[Exercise goal] Could you write out all of the data again, word for word?

[Data in this exercise]
•••••

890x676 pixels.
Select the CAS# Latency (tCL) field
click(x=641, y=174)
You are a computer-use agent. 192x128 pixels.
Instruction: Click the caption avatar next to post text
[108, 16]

•••••

[Your solution]
890x676 pixels.
Select the CAS# Latency (tCL) field
click(x=641, y=174)
You are a computer-use agent. 192x128 pixels.
Instruction: Click the caption avatar next to post text
[108, 16]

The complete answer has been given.